RAG quality depends on what you feed it. Garbage in, garbage out applies more to RAG than almost any other system. This module teaches you to build robust document ingestion pipelines that clean, chunk, enrich, and embed your data for optimal retrieval.
Chunking Strategies
Documents must be split into chunks before embedding. Chunk size dramatically affects retrieval quality:
# Fixed-size chunking (simple, often sufficient)
def chunk_fixed(text, chunk_size=500, overlap=50):
chunks = []
start = 0
while start < len(text):
end = start + chunk_size
chunks.append(text[start:end])
start = end - overlap
return chunks
# Semantic chunking (split on natural boundaries)
def chunk_semantic(text):
import re
sections = re.split(r'\n## |\n### |\n\n', text)

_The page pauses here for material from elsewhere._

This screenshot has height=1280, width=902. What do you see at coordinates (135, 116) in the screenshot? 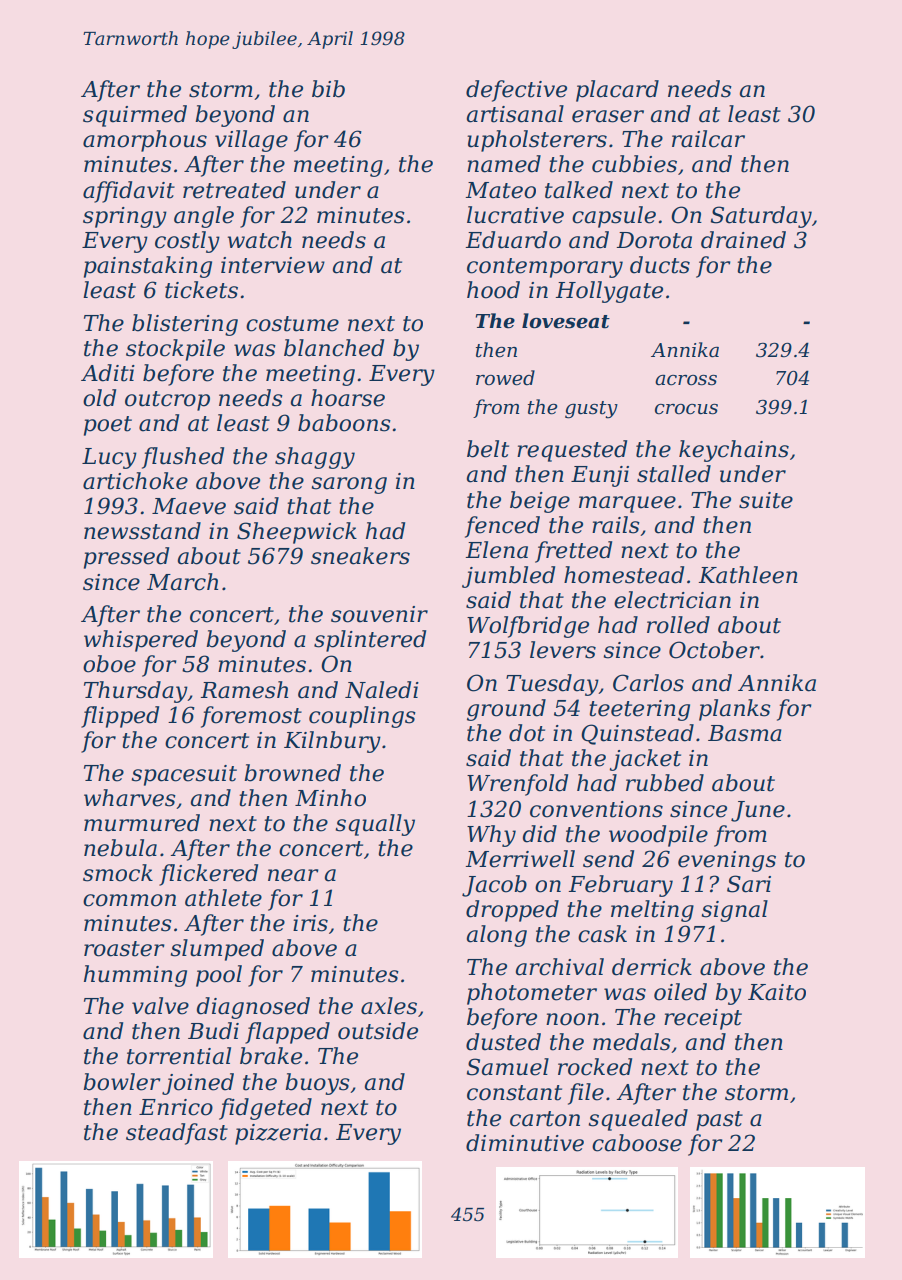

return [s.strip() for s in sections if len(s.strip()) > 50]
# Recursive chunking (try large splits first, then smaller)
# Split on paragraphs -> sentences -> words
# Keep chunks under max_size while preserving meaning
Metadata Enrichment
Every chunk should carry metadata: source document title, section heading, page number, date, author, category. This metadata enables filtering at search time — "find relevant chunks from engineering docs written in 2026."
Handling Different Document Types
- PDF: Use pdfplumber or PyMuPDF for text extraction. Handle tables and images separately.
- HTML: Strip tags, preserve structure (headings become metadata).
- Markdown: Split on headers for natural semantic boundaries.
- Code: Chunk by function/class, include docstrings and signatures.